[Exercise input Boundary: Start]

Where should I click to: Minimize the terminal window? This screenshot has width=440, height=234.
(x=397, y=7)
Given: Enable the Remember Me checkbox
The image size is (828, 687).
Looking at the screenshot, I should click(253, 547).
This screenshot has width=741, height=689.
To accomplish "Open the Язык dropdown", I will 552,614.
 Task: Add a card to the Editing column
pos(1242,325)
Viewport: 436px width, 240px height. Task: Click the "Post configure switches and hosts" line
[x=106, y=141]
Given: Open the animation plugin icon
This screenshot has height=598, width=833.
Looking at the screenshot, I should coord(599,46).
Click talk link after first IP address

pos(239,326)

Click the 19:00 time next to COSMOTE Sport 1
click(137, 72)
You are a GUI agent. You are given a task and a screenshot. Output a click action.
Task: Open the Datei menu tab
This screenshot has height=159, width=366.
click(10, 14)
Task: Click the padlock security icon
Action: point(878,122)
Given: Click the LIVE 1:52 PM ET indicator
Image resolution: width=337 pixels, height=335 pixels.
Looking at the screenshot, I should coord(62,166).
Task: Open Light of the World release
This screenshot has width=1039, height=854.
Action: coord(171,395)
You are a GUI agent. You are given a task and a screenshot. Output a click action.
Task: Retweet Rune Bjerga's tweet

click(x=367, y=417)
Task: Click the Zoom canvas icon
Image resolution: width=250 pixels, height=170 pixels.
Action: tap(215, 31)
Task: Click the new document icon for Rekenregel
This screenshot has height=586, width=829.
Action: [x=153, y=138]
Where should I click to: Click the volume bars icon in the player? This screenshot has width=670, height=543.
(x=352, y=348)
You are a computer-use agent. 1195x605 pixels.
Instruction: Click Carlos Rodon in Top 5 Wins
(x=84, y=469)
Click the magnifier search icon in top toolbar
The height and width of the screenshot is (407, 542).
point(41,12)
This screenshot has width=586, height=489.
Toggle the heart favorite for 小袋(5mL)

[Exercise input Boundary: End]

● Work instructions: Write out, exactly as shown, only the lines running from the one that contains "This screenshot has height=586, width=829." to the last line above.

● Written response:
This screenshot has height=586, width=829.
Action: [x=153, y=138]
Where should I click to: Click the volume bars icon in the player? This screenshot has width=670, height=543.
(x=352, y=348)
You are a computer-use agent. 1195x605 pixels.
Instruction: Click Carlos Rodon in Top 5 Wins
(x=84, y=469)
Click the magnifier search icon in top toolbar
The height and width of the screenshot is (407, 542).
point(41,12)
This screenshot has width=586, height=489.
Toggle the heart favorite for 小袋(5mL)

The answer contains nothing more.